Le titre et les propos de monsieur Desmurget tendent à s'interroger sur la lecture, or il nous alarme plus particulièrement sur le recul du support imprimé, pas tellement sur la pratique de la lecture. Pratique qui a baissé, en oubliant de préciser que les BD sont aussi en fort recul (20% des Français qui ont lu au moins une BD sur les 12 derniers mois en 2018 contre 41% en 1988 selon L'enquête pratiques culturelles de 2018 de notre ministère de la Culture). La musique et les jeux vidéo ont quant à eux explosé. Également, l'auteur ne soulignera pas que les personnes nés entre 1945 et 1964 sont légèrement plus grands lecteurs que leurs aînés ; puisqu'il ne fait pas dans la sociologie, de toute façon, il ne comprend pas ne serait-ce l'Histoire. Il nous le démontre si bien quand il n'a que monsieur H dans sa plume lorsqu'il parle des nazis.
Le livre est mal écrit, désorganisé. Plusieurs fois trouvera-t-on des phrases comme "[...] nous y reviendrons plus largement dans la prochaine partie. (sic)" sans annoter la ou les pages en question, bien sûr. À se demander si l'éditeur a réellement fait son travail ou a juste publié Desmurget parce que c'était Desmurget. On reconnaîtra que l'auteur cite ses sources (quitte à citer son précédent livre deux fois à la suite ou un entretien du Figaro où il est lui-même l'interviewé), cependant, on notera qu'il aime citer la presse, revenir et commenter sur des sondages IFOP ce qui enlèvent toute la crédibilité de ses propos. Il use de sarcasmes qui ne feront rire que les convaincus, les conformant à une pensée toute trouvée. Il s'inscrit parfois dans le pamphlet, mais il n'aura jamais le talent d'un monsieur Destouches, c'est certain. Ainsi, on oublie vite les arguments pertinents. Sur certains passages, il aime citer des auteurs divers et variés, beaucoup trop, à se demander si on lit une compilation d'auteurs ou un Pierre-Yves Rougeyron sous acide.
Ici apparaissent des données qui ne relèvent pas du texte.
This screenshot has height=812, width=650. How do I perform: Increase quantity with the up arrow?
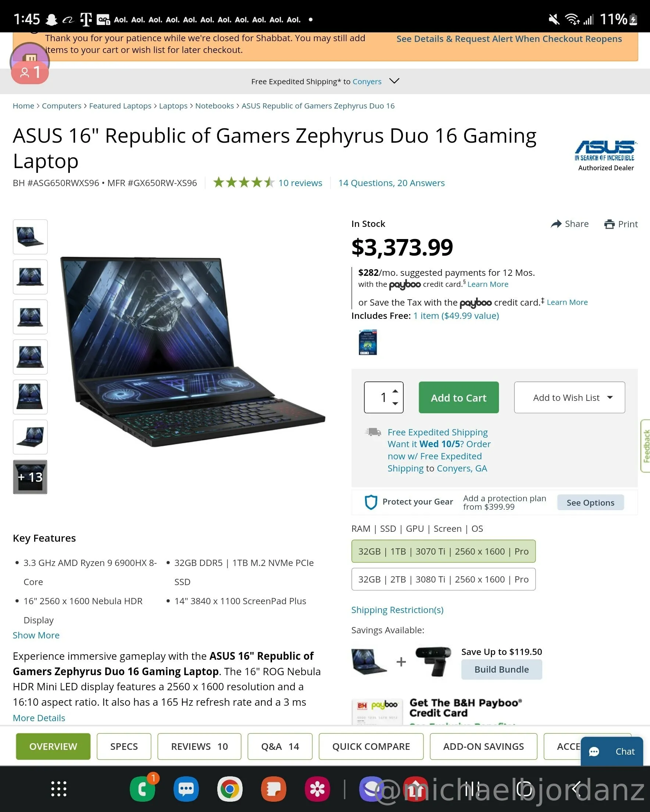pos(395,391)
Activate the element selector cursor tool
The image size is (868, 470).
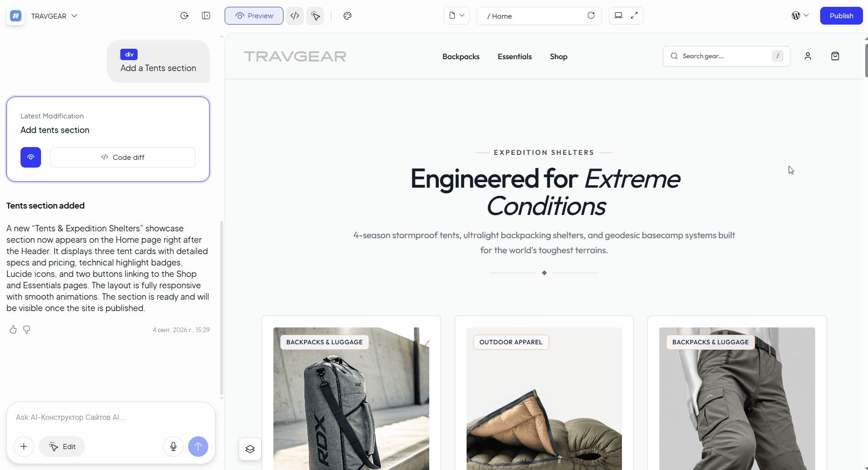coord(315,16)
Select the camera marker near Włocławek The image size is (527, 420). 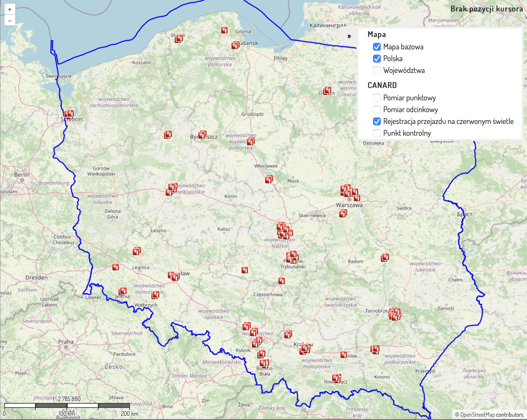click(x=269, y=179)
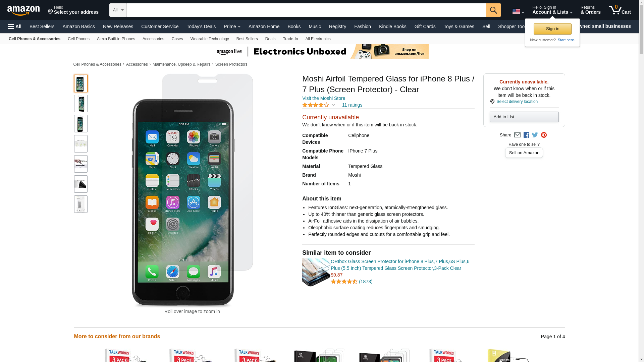Go to Amazon home via logo
644x362 pixels.
click(x=23, y=10)
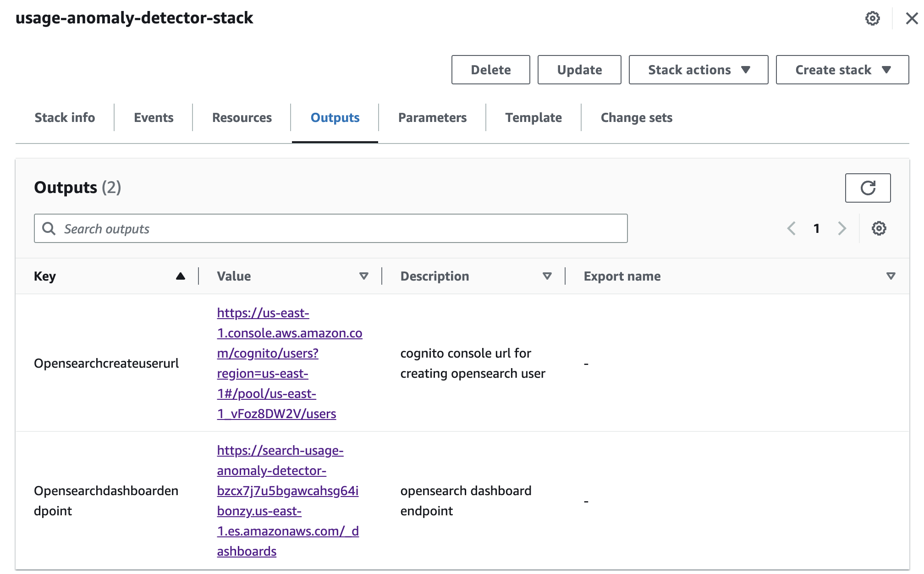Click the Update stack button
The image size is (924, 574).
pyautogui.click(x=581, y=69)
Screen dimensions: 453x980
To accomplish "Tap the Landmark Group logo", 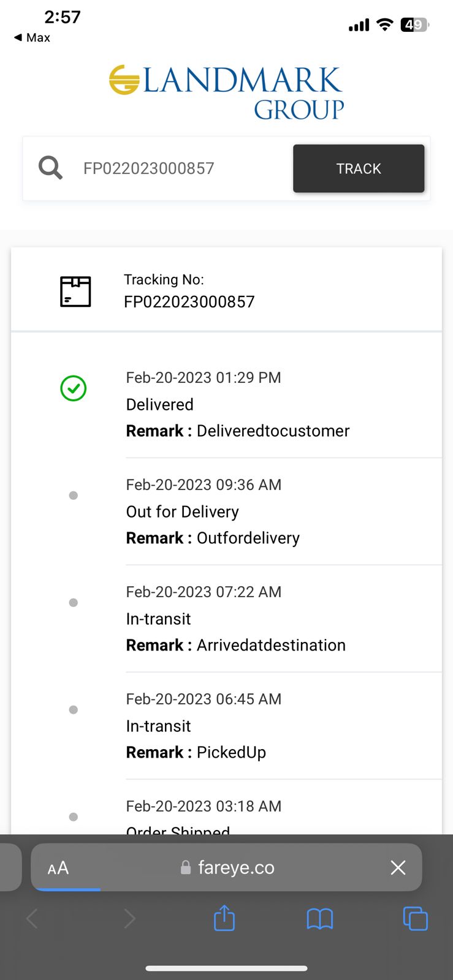I will coord(226,92).
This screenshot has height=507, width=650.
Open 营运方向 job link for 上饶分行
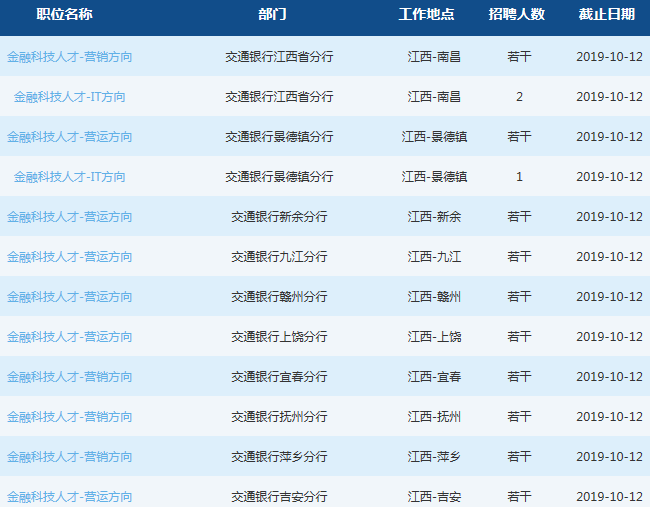tap(69, 337)
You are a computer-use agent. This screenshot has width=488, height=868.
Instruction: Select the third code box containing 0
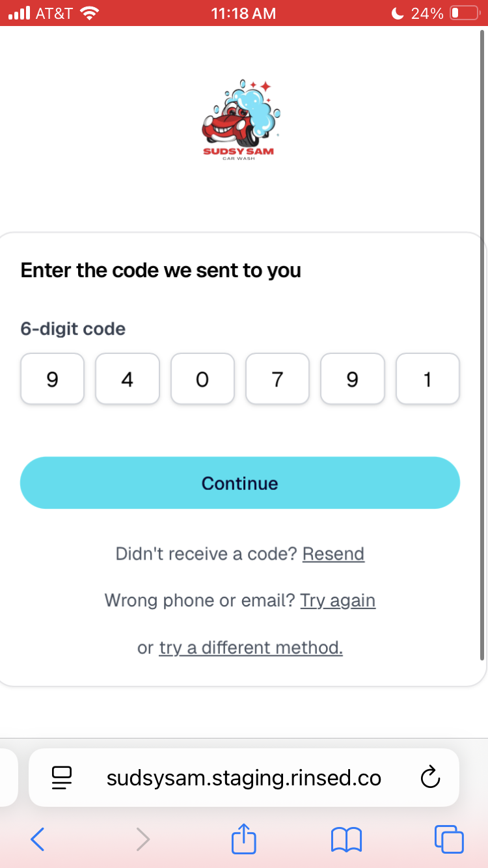(202, 379)
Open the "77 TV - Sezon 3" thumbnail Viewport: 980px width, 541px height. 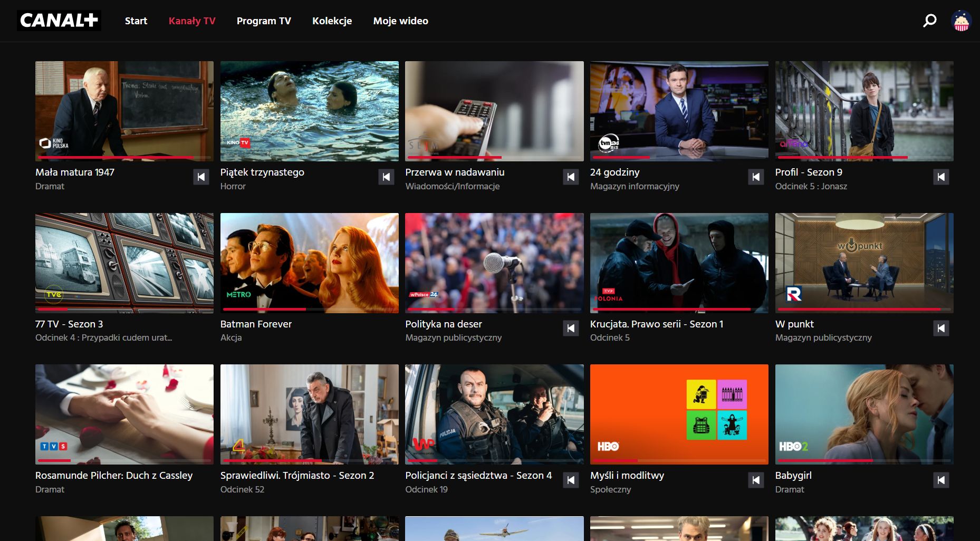124,262
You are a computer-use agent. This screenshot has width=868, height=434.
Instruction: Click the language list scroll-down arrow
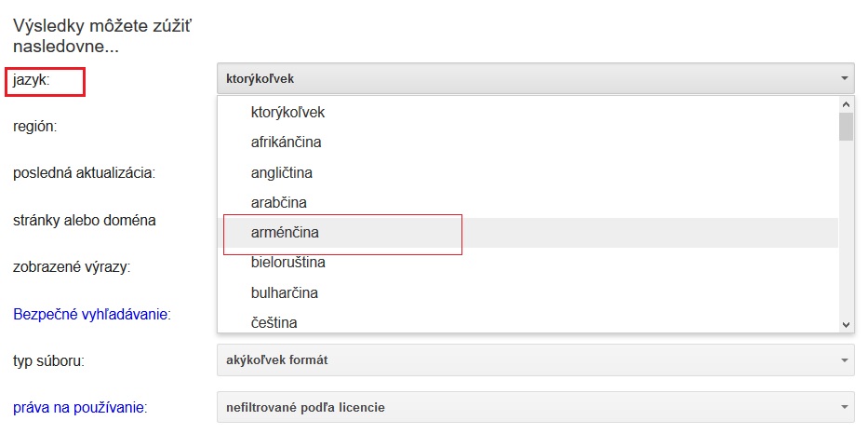point(846,324)
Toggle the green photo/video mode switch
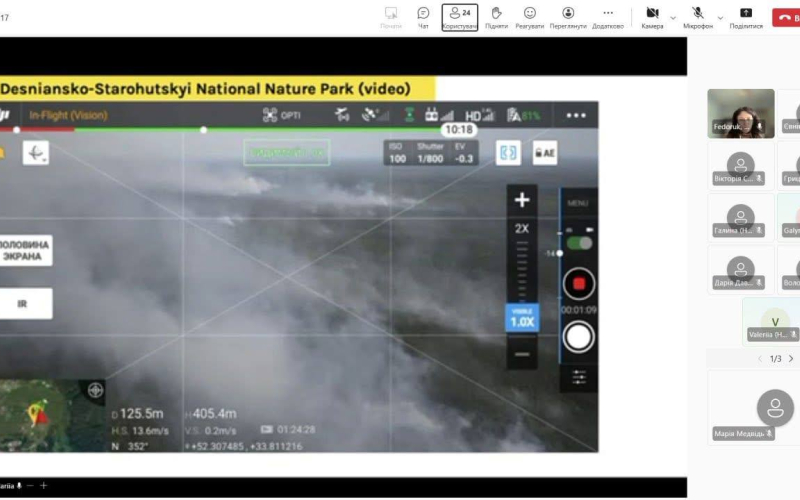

On trouvera paradoxal lorsque Desmurget affirme que le but n'est pas de faire des enfants des grands littéraires, mais insiste sur le fait que les livres de pratiques, les magazines ou la presse ne permettent pas un développement aussi riche que la fiction. Par fiction, il faut entendre Hugo, Perrault ou autres grands noms scolaires de la littérature française, pas le dernier Guillaume Musso. Desmurget et d'autres disent que le livre permet une plus grand ouverture d'esprit ; ayant travaillé en bibliothèque et m'être confronté aux usagers habitués à la lecture, je m'interroge sérieusement sur cette prétendue ouverture d'esprit qui est indépendante de la pratique de la lecture, du moins, très loin d'en être l'unique facteur pour peu qu'on se pose la question. Autrement, ça n'expliquerait pas le Troisième Reich ou le Japon des débuts de l'ère Shōwa.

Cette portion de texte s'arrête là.